STATED PROBLEM: Print the data word for word, starting with the line that contains "Where should I" and continuing to the end of the data, with both ends included. Leave the pictures out of your answer.

DATASET CONTENT:
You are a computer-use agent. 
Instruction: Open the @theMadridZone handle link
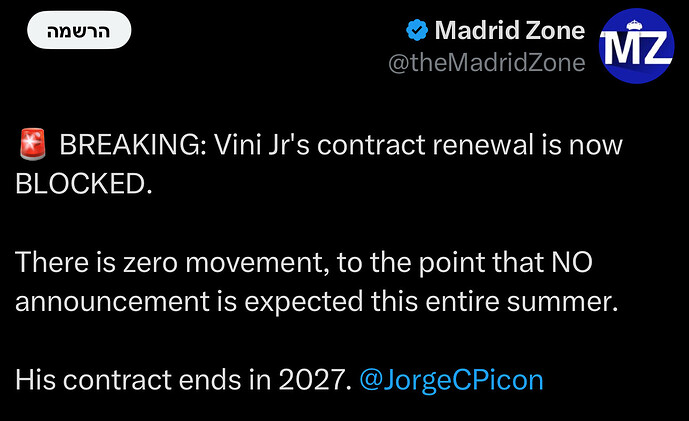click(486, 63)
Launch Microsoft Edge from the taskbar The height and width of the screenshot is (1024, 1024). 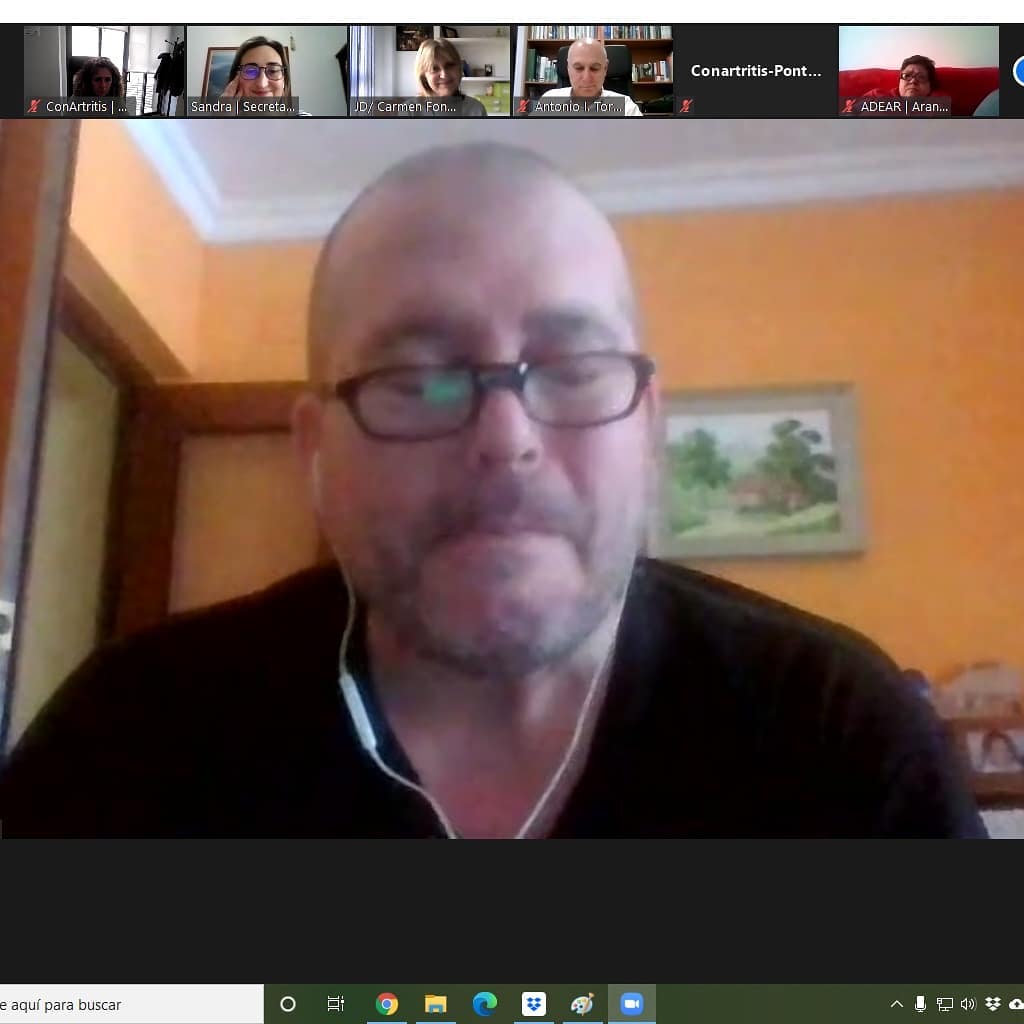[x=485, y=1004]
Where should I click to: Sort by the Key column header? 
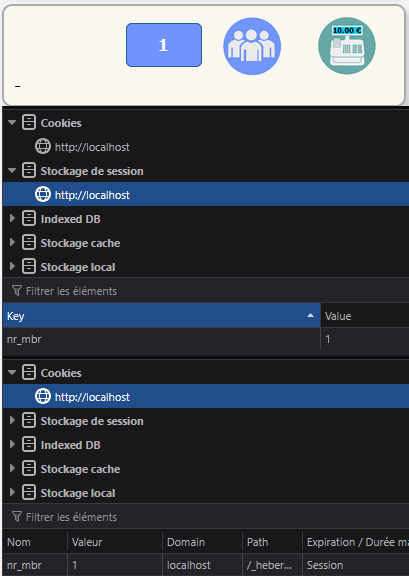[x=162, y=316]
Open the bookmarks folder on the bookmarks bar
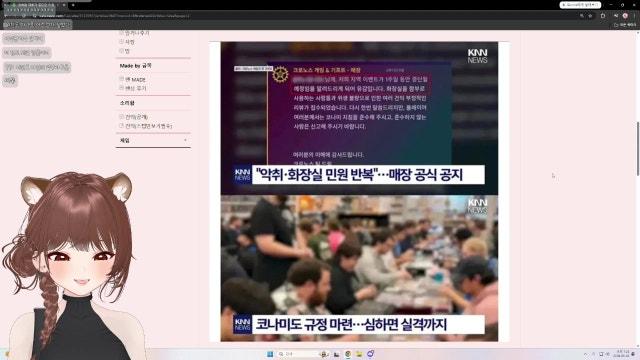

TASK SOLUTION:
Where should I click to: Sort by the Key column header? 
[x=162, y=316]
Open the bookmarks folder on the bookmarks bar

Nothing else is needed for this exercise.